Mühlradt PF, Kiess M, Meyer H, Süssmuth R, Jung G - J. Exp. Med. (1997)

Bottom Line: The sequence could not be found in either the protein identification resource nor the Swiss Prot data bank.Both lipopeptides showed an identical dose dependency with a half-maximal response at 10(-11) M concentration.MALP-2 may be one of the most potent natural macrophage stimulators besides endotoxin.

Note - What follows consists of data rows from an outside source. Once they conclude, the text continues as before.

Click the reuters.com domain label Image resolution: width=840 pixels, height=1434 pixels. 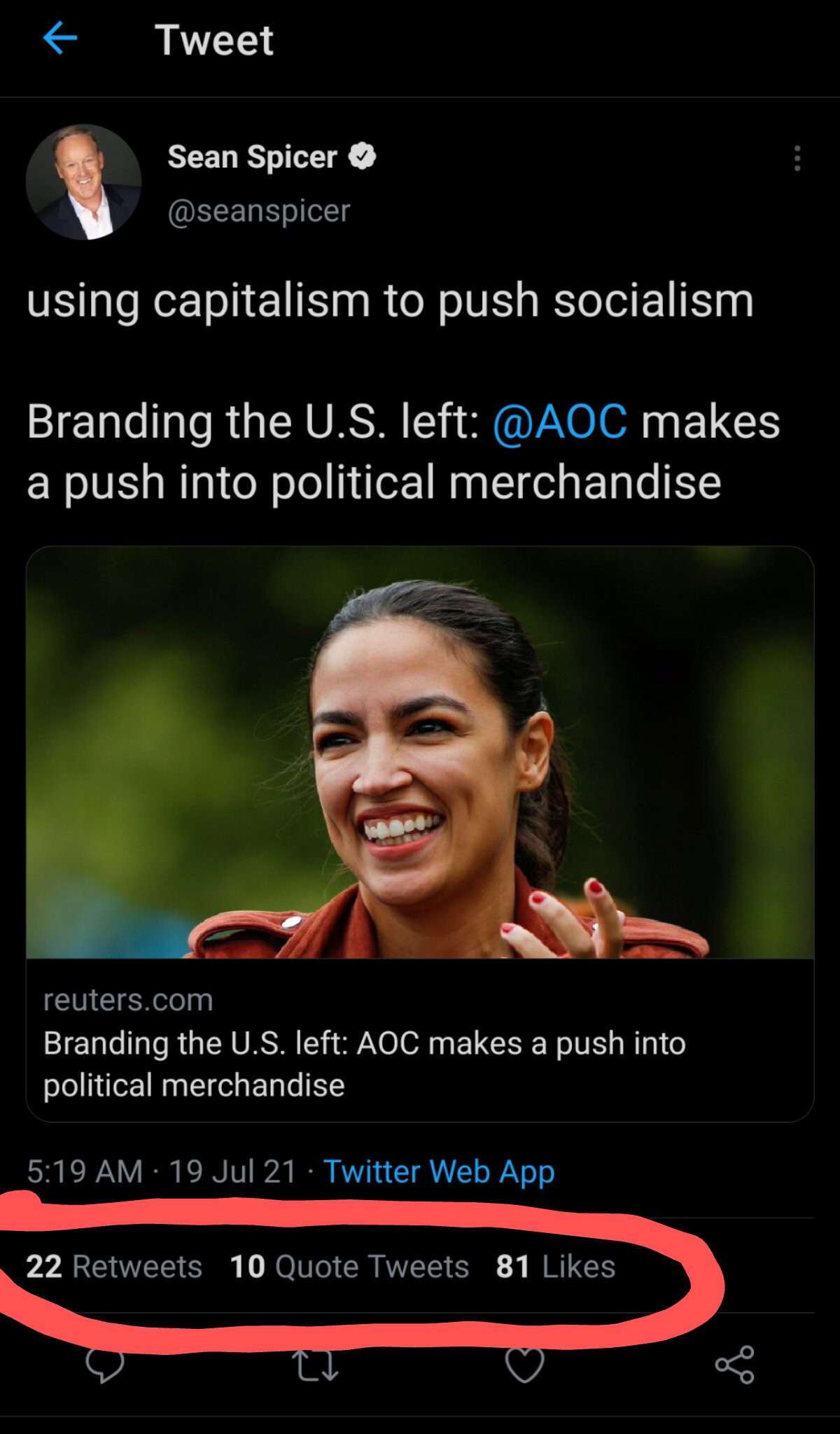pos(128,1000)
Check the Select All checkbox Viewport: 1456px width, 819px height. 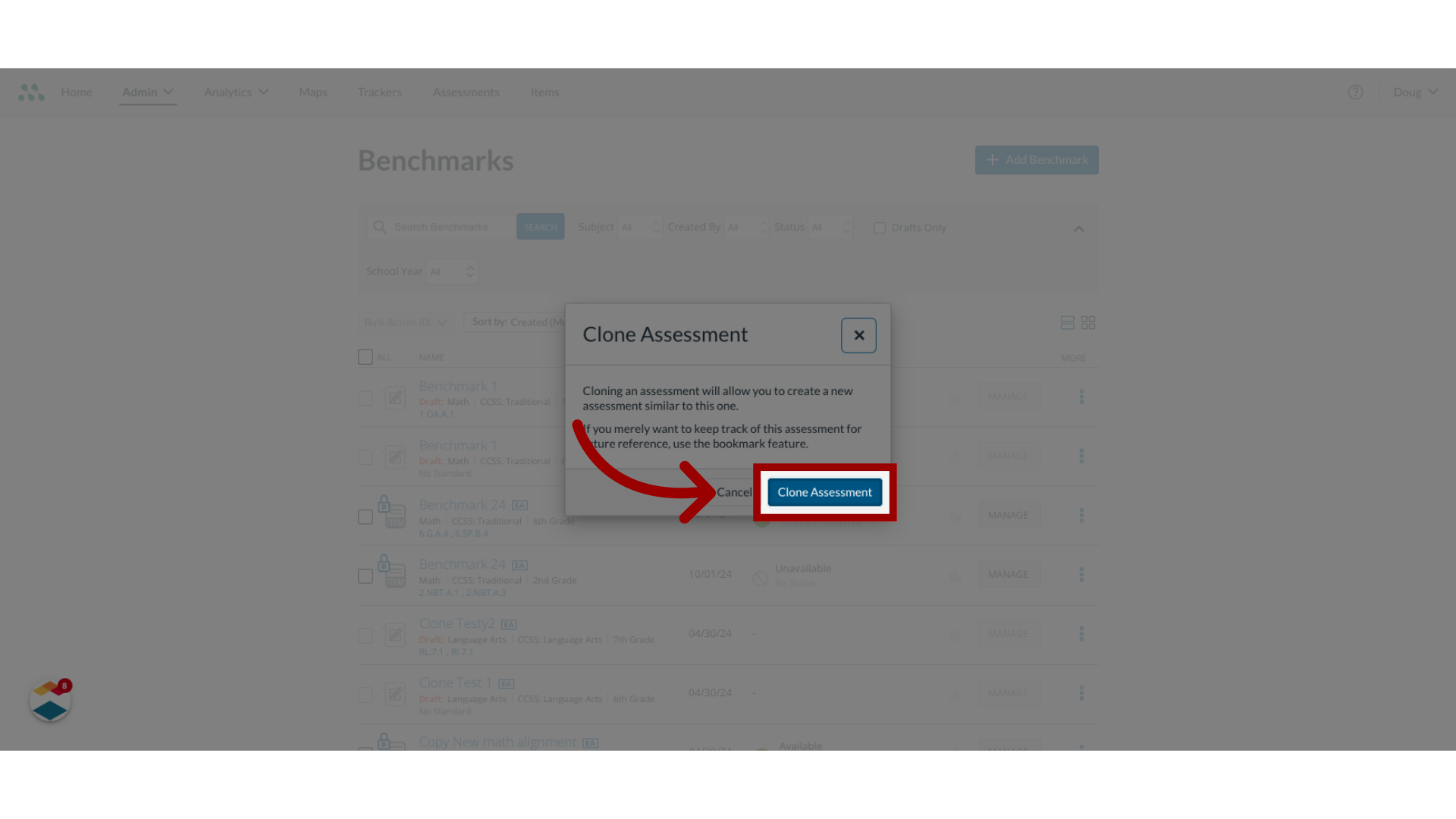point(365,357)
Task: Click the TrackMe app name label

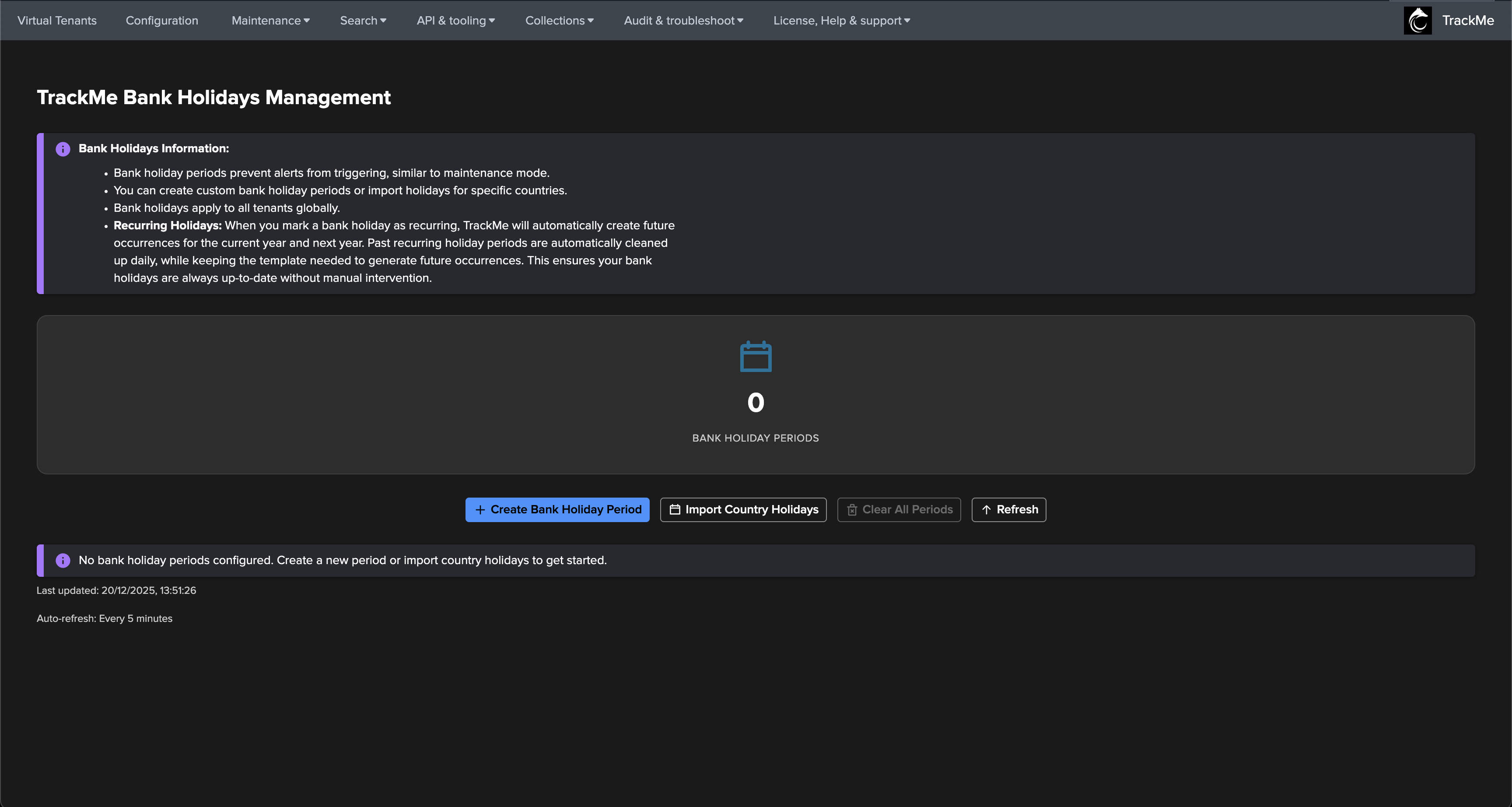Action: [1467, 21]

View Article: PubMed Central - PubMed

Affiliation: Immunobiology and Structure Research Groups, Gesellschaft für Biotechnologische Forschung mbH, D-38124 Braunschweig, Germany.

ABSTRACT
Macrophages are typically stimulated by components of microbial cell walls. Surprisingly, cell wall-less mycoplasmas can also very efficiently stimulate macrophages. We showed recently that mycoplasma-derived lipopeptides constitute the active principle. We have now isolated a clone of Mycoplasma fermentans expressing mainly one macrophage-stimulating lipopeptide. This lipopeptide was detergent-extracted and isolated by reversed-phase high-performance liquid chromotography, using nitric oxide release from C3H/HeJ mouse macrophages as bioassay for detection. In contrast to "conventional" bacterial lipoproteins, this lipopeptide had a free NH2 terminus. Amino acid composition, sequence, and the molecular weight of 2,163. 3 are consistent with the following structure: S-(2, 3-bisacyloxypropyl)cysteine-GNNDESNISFKEK with one mole C16:0, and a further mole of a mixture of C18:0 and C18:1 fatty acid per lipopeptide molecule. The sequence could not be found in either the protein identification resource nor the Swiss Prot data bank. We named this 2-kD lipopeptide, macrophage-activating lipopeptide-2 (MALP-2). Synthetic dipalmitoyl MALP-2 and mycoplasma-derived MALP-2 were compared with the bioassay. Both lipopeptides showed an identical dose dependency with a half-maximal response at 10(-11) M concentration. MALP-2 may be one of the most potent natural macrophage stimulators besides endotoxin.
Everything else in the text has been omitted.